For some time now, the nation’s two largest mobile phone carriers have competed almost exclusively with each other, marginalizing their smaller competitors. Verizon Wireless (VZW) has touted the reliability and extensiveness of its wireless network, while AT&T has focused on its network coverage and the superiority of its wireless technology. Now, as mobile phone operators prepare to deploy the next generation of wireless technology, the competitive pressures these companies face are changing dramatically.

Currently, AT&T and VZW use wireless technologies that are incompatible in every sense. As a result, the carriers have, for many years, competed on the strengths of their respective technologies. VZW, which employs Qualcomm’s CDMA, has focused on the dominance of this technology in the American wireless spectrum, dominance that allows the company to claim greater network coverage than its nearest competitor. CDMA, its proponents are quick to point out, also has better reception indoors due to its method of communicating with cell towers, and, in the case of Verizon’s network, its data speeds are higher because the carrier has widely deployed a third-generation (3G) CDMA technology. AT&T, on the other hand, has focused its marketing attention on the worldwide compatibility of its GSM network, which allows an AT&T customer to travel abroad without changing phones. Whether home or traveling abroad, however, AT&T customers will find that their data connections are often very slow for two reasons. First, AT&T’s data network is largely operating on a 2G technology, with 3G coverage limited to major cities (see my post on this topic). Second, US-based GSM carriers operate on different radio frequencies than their counterparts in other countries, preventing AT&T users (with very limited exceptions) from connecting to 3G data networks when traveling outside the United States. As mobile carriers worldwide begin deploying the next generation of wireless technology, however, many of the differences I’ve noted will be eliminated.

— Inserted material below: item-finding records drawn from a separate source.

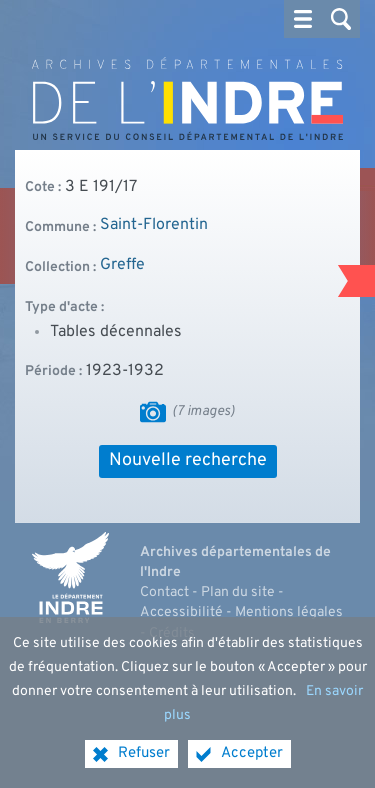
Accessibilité (181, 612)
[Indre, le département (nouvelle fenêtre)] (70, 578)
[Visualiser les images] (153, 412)
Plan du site (238, 592)
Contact (164, 592)
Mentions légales (289, 612)
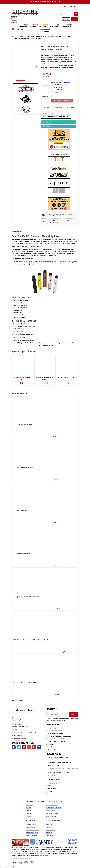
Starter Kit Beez (61, 253)
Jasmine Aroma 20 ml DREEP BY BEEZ (68, 378)
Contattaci (50, 747)
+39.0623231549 (20, 735)
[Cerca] (64, 14)
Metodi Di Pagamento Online (55, 734)
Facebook (14, 747)
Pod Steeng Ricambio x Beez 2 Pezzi (22, 378)
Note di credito (52, 788)
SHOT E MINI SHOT (66, 26)
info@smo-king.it (22, 738)
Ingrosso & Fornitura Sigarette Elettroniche (59, 736)
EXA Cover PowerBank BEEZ (22, 510)
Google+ (29, 747)
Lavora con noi (52, 728)
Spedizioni (50, 744)
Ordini (49, 786)
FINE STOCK (33, 26)
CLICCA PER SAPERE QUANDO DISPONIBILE (56, 117)
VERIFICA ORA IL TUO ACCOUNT (57, 760)
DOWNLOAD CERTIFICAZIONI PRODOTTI (59, 773)
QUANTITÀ (45, 96)
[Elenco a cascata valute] (76, 6)
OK (73, 714)
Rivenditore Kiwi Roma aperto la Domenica (59, 763)
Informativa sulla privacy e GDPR (57, 742)
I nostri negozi (51, 775)
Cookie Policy (12, 867)
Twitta (59, 108)
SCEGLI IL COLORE (45, 86)
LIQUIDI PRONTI (54, 26)
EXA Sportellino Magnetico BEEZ (23, 554)
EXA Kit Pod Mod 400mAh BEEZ (23, 424)
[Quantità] (62, 97)
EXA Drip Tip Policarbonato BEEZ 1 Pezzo (26, 597)
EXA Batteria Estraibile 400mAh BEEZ (25, 683)
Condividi (46, 108)
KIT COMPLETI (45, 31)
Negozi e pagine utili (53, 765)
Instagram (39, 747)
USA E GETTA (43, 26)
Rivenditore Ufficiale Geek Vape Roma (58, 757)
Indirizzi (50, 791)
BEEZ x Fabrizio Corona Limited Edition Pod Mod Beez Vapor (32, 640)
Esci (49, 794)
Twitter (19, 747)
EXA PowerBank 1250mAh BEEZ (23, 467)
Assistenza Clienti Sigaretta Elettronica (58, 739)
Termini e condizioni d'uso (54, 731)
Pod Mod (55, 55)
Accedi (66, 19)
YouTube (24, 747)
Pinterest (71, 108)
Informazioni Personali (54, 783)
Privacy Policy (4, 867)
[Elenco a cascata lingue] (68, 6)
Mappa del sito (52, 749)
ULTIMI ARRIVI (23, 26)
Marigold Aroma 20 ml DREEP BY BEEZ (45, 378)
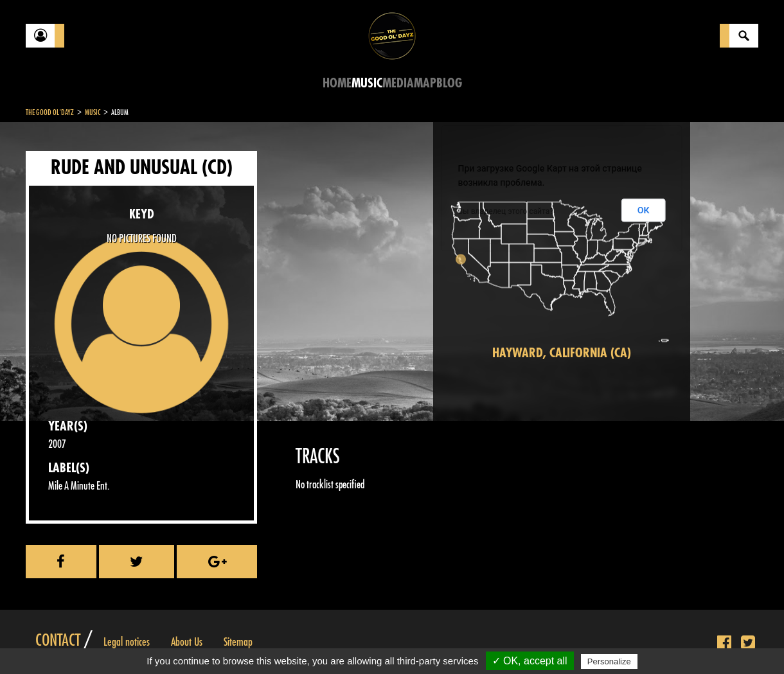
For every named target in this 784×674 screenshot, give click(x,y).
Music (367, 83)
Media (398, 83)
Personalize (609, 661)
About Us (186, 642)
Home (337, 83)
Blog (449, 83)
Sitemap (238, 642)
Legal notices (127, 642)
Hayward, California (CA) (562, 353)
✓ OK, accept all (530, 661)
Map (425, 83)
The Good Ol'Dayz (49, 112)
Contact (58, 641)
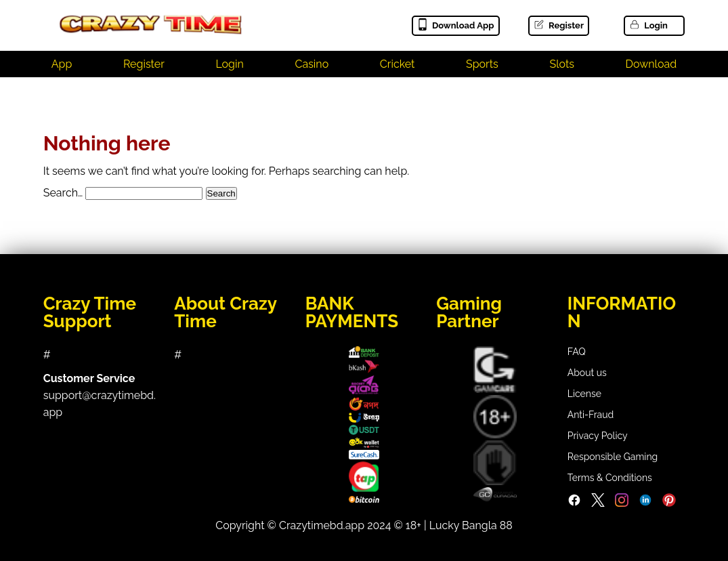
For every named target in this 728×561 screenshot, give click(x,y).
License (584, 394)
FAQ (576, 352)
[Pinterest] (669, 503)
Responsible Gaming (612, 457)
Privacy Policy (597, 436)
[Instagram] (622, 503)
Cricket (398, 64)
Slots (561, 64)
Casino (312, 64)
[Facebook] (574, 503)
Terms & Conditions (609, 478)
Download (651, 64)
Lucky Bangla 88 (471, 525)
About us (587, 373)
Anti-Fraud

Even as mobile carriers continue to expand their 3G networks, many are looking to the fourth generation (4G) of mobile phone technology. Known as LTE, for Long-term Evolution, this descendant of GSM will be employed by all four major wireless carriers in the United States, as well as most carriers worldwide. In fact, Sprint has already begun deploying its 4G network, giving it the distinction of being the only national carrier with an active LTE network. Sprint’s move, and Verizon Wireless’ decision to implement an LTE network beginning in 2010, means that eventually, all four national wireless carriers will operate on the same technology (T-Mobile currently uses GSM, while Sprint uses TDMA, a cousin to CDMA). Where one carrier, T-Mobile for example, does not have coverage, VZW, AT&T, or Sprint likely will. This means that, assuming the carriers work out roaming arrangements that allow their customers to utilize a competitor’s network where the customer’s carrier does not have coverage, wireless providers will no longer compete based on the strength of their networks. Instead, phones, features, and pricing will be the focus of their marketing. These changes are some way off, though, as upgrading a nationwide mobile phone network in a country covering 3.72 million square miles of the Earth’s surface is no simple task.